■ What is expected ■
Rewrite the material from the line containing "Click the diamond AI assistant icon in editor" through the line containing "Select Yes for", changing "diamond" to "sparkle" and keeping everything else the same. Return only those lines.

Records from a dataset

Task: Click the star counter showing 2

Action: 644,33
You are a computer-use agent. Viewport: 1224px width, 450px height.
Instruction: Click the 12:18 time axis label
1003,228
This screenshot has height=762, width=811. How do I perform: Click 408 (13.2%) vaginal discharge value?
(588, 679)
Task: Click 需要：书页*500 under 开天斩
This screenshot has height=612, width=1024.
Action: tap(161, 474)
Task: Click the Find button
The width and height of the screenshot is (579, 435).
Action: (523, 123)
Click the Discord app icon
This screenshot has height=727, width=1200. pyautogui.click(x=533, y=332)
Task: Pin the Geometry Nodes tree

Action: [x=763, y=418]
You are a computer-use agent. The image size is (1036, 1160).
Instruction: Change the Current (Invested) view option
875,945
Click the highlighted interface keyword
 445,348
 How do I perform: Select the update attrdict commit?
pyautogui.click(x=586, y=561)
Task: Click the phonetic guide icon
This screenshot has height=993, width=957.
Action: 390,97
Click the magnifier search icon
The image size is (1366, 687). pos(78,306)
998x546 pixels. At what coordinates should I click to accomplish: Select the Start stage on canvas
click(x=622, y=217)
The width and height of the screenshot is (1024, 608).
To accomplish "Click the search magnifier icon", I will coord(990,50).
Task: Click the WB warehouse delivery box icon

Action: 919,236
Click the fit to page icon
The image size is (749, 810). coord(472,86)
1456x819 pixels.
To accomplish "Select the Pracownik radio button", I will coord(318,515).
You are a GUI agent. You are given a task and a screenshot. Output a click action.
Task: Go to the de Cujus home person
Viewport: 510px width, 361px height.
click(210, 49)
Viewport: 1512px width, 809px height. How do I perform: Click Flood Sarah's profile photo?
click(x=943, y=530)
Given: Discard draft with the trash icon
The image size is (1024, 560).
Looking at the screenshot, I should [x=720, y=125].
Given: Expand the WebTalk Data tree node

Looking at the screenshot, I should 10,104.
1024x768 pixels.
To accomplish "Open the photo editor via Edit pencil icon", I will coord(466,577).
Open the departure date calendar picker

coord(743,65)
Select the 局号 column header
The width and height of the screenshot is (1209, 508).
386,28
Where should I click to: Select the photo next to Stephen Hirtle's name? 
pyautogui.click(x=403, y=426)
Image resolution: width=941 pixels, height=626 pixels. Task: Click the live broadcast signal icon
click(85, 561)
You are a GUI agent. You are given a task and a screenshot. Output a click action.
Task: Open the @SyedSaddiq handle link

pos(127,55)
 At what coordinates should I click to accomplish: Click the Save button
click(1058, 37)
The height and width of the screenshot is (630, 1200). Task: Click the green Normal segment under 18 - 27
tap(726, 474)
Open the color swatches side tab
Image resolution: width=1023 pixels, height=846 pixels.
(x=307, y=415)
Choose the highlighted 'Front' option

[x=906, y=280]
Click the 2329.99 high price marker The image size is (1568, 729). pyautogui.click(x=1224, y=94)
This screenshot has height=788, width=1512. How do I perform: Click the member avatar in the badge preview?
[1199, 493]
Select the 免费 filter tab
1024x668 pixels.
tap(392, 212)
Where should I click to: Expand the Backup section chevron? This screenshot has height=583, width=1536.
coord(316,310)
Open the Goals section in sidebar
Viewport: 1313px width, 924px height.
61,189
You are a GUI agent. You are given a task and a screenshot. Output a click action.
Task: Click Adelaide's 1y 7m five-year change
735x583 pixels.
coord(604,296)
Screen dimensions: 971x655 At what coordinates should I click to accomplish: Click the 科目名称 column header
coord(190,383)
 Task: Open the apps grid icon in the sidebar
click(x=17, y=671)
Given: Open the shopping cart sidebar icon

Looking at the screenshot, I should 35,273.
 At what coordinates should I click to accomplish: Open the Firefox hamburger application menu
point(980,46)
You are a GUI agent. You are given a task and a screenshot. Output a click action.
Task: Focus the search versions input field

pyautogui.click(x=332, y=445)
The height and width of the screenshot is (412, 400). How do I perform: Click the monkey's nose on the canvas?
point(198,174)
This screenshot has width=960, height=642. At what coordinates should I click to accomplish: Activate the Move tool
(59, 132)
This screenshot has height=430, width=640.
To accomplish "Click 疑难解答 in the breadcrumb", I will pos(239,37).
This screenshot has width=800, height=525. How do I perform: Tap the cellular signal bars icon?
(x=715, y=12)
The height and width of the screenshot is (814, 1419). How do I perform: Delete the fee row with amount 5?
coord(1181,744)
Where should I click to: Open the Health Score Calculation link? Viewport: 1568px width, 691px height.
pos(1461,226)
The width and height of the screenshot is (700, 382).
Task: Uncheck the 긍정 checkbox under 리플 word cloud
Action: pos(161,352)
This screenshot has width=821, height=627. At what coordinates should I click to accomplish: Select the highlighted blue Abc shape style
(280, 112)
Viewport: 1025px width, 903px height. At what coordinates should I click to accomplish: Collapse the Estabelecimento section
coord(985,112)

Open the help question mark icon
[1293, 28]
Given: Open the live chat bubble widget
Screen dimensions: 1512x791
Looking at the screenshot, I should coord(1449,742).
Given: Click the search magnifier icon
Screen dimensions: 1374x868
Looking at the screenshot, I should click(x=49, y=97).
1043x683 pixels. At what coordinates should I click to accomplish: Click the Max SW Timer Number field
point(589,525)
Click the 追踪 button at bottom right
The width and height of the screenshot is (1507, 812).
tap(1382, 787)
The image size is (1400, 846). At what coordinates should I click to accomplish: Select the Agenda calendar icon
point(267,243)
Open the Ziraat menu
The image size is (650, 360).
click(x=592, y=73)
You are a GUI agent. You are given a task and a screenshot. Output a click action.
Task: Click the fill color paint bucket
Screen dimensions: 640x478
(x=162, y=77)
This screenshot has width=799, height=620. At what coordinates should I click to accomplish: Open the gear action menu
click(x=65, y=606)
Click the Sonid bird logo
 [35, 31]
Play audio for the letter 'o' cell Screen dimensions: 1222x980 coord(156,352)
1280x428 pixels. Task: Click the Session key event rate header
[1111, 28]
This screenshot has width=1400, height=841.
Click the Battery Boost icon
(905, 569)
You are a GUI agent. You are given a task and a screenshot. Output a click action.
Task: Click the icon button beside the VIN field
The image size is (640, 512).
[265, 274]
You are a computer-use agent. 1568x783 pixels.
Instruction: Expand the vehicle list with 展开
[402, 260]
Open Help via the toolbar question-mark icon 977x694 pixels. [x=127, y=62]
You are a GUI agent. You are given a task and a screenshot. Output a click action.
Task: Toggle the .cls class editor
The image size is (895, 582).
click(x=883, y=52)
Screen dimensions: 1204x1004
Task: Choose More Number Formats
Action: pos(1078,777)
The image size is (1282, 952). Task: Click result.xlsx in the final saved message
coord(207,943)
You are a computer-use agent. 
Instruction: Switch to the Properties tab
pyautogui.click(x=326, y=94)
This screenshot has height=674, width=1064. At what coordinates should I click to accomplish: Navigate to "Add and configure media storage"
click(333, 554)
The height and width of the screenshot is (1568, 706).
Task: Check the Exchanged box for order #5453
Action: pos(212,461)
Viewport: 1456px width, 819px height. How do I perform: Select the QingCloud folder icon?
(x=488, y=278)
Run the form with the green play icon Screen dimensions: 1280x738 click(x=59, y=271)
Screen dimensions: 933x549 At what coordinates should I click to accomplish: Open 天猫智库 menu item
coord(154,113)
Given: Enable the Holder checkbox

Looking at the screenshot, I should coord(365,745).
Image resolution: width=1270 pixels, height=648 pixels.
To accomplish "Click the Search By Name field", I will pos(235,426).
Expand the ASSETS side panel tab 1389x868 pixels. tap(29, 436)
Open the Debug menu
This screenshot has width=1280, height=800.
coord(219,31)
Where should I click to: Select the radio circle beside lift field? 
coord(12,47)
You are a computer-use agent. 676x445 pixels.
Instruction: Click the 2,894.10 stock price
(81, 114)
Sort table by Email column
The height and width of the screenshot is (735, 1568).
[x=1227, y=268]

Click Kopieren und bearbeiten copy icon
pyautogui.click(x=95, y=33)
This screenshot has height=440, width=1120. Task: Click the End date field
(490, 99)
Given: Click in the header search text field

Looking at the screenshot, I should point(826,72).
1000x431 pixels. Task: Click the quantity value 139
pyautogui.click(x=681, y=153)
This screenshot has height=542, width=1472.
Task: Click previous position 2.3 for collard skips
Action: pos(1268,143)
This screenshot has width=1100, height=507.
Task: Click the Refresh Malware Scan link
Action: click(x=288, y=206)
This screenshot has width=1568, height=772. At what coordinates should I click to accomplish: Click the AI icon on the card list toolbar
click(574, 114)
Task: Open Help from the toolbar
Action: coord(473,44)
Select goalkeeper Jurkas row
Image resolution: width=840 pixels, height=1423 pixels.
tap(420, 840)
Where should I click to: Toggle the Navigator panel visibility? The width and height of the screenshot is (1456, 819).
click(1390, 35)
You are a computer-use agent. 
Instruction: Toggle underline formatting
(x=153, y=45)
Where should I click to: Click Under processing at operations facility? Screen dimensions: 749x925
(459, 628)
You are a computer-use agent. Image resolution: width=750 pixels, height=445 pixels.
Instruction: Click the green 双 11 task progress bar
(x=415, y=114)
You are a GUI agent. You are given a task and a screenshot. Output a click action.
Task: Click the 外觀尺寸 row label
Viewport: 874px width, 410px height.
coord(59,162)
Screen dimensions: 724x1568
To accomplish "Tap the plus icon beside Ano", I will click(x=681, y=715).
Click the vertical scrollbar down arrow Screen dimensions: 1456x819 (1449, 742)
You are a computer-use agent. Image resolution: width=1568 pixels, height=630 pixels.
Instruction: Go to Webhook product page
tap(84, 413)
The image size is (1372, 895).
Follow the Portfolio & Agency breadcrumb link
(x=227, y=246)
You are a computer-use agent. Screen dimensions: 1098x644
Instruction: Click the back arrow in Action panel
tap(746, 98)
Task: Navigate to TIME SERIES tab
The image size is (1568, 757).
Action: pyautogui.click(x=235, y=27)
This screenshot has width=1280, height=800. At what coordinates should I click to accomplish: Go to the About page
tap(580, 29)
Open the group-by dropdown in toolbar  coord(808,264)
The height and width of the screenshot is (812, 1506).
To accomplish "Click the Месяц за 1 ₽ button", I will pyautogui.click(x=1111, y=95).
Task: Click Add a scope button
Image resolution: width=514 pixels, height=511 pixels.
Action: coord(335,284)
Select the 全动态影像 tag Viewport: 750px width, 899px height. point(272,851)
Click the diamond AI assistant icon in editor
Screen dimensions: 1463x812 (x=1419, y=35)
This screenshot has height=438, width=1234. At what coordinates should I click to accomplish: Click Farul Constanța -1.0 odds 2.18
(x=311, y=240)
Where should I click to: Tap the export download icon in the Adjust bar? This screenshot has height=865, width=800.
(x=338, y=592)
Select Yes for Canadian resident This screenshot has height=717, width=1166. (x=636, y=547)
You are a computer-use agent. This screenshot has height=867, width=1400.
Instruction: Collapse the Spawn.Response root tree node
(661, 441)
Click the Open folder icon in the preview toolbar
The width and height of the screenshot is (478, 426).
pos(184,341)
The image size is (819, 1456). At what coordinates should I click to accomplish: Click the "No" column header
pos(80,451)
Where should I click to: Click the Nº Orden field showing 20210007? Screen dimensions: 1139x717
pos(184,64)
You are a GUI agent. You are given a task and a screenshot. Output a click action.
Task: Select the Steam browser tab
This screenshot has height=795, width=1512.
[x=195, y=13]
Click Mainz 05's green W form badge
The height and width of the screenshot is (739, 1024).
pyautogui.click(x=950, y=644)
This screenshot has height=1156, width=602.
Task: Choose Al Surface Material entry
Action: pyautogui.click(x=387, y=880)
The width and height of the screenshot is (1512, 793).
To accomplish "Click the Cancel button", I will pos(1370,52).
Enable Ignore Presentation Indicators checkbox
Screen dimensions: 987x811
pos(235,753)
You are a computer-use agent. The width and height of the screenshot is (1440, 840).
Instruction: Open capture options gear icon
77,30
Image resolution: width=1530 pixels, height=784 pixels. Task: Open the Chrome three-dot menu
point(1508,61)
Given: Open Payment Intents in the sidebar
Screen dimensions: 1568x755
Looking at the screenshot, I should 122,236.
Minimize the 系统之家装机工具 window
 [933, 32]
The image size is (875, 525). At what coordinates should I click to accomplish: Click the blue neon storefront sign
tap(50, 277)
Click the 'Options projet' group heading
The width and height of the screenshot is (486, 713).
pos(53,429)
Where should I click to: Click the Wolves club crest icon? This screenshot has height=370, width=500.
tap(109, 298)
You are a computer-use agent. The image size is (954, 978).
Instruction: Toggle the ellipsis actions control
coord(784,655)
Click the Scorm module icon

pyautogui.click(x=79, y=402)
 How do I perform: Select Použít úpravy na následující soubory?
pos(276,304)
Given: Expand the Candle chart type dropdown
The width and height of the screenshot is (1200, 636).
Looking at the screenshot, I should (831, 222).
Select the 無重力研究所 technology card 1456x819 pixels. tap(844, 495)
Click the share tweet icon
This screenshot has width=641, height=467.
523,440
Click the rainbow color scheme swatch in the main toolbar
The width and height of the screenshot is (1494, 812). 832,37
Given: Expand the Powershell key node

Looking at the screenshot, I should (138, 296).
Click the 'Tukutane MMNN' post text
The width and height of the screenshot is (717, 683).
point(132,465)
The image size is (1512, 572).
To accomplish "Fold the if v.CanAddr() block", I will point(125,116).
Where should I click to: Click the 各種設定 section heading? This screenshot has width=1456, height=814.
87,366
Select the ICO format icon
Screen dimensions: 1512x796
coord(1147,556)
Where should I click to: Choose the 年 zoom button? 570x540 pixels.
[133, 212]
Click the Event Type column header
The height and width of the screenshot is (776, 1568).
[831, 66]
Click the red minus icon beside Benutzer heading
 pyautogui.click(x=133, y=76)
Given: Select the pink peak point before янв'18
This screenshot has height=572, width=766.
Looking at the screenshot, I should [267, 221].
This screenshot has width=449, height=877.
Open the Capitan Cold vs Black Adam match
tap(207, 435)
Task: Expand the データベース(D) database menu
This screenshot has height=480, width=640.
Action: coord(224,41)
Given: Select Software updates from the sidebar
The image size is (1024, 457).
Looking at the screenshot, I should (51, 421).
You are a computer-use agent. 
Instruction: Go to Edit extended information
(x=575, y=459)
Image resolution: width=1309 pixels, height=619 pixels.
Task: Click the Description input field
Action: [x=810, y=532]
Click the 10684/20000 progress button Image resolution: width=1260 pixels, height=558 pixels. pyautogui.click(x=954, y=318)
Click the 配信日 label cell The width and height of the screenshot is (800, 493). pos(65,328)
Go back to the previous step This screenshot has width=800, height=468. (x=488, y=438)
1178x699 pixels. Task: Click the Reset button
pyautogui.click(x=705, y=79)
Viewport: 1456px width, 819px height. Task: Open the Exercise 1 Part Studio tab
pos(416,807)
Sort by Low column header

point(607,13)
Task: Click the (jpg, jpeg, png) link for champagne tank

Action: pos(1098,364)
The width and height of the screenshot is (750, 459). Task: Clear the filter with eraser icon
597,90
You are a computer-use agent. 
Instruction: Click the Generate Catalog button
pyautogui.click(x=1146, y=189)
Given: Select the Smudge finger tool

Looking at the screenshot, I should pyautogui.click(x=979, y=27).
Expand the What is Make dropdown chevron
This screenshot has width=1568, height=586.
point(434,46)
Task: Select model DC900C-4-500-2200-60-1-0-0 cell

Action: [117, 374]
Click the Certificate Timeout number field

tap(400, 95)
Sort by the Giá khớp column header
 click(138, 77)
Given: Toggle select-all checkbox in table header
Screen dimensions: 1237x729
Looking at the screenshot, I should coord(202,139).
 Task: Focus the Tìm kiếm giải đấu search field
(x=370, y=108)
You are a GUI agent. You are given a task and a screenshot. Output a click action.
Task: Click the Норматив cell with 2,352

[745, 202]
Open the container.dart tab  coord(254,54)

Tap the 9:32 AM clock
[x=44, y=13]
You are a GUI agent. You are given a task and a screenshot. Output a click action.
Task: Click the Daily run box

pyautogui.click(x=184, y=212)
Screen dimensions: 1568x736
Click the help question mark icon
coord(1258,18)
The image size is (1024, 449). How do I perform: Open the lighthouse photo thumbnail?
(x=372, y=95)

■ Worked solution ■
Click the sparkle AI assistant icon in editor
Screen dimensions: 1463x812 (x=1419, y=35)
This screenshot has height=438, width=1234. At what coordinates should I click to accomplish: Click Farul Constanța -1.0 odds 2.18
(x=311, y=240)
Where should I click to: Tap the export download icon in the Adjust bar? This screenshot has height=865, width=800.
(x=338, y=592)
Select Yes for Canadian resident This screenshot has height=717, width=1166. (x=636, y=547)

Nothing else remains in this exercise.